■ What to do ■
What is needed here is an exact copy of every record below.

[Stored records]
####
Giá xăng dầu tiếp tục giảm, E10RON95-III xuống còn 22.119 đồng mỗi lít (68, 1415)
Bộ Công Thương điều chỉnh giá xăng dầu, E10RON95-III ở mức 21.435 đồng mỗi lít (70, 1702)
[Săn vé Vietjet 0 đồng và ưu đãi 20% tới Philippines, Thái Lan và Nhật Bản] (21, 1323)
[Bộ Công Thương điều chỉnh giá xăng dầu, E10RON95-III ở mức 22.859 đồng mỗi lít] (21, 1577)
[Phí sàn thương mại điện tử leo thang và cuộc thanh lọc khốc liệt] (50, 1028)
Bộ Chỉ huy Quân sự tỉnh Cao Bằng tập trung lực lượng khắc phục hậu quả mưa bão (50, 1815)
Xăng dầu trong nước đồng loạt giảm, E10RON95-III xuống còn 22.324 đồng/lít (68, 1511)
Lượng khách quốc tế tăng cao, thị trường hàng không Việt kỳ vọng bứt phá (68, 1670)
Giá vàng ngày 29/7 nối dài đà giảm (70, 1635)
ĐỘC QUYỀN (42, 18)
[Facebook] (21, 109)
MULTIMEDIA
####
■ Response area ■
Giá xăng dầu tiếp tục giảm, E10RON95-III xuống còn 22.119 đồng mỗi lít (68, 1415)
Bộ Công Thương điều chỉnh giá xăng dầu, E10RON95-III ở mức 21.435 đồng mỗi lít (70, 1702)
[Săn vé Vietjet 0 đồng và ưu đãi 20% tới Philippines, Thái Lan và Nhật Bản] (21, 1323)
[Bộ Công Thương điều chỉnh giá xăng dầu, E10RON95-III ở mức 22.859 đồng mỗi lít] (21, 1577)
[Phí sàn thương mại điện tử leo thang và cuộc thanh lọc khốc liệt] (50, 1028)
Bộ Chỉ huy Quân sự tỉnh Cao Bằng tập trung lực lượng khắc phục hậu quả mưa bão (50, 1815)
Xăng dầu trong nước đồng loạt giảm, E10RON95-III xuống còn 22.324 đồng/lít (68, 1511)
Lượng khách quốc tế tăng cao, thị trường hàng không Việt kỳ vọng bứt phá (68, 1670)
Giá vàng ngày 29/7 nối dài đà giảm (70, 1635)
ĐỘC QUYỀN (42, 18)
[Facebook] (21, 109)
MULTIMEDIA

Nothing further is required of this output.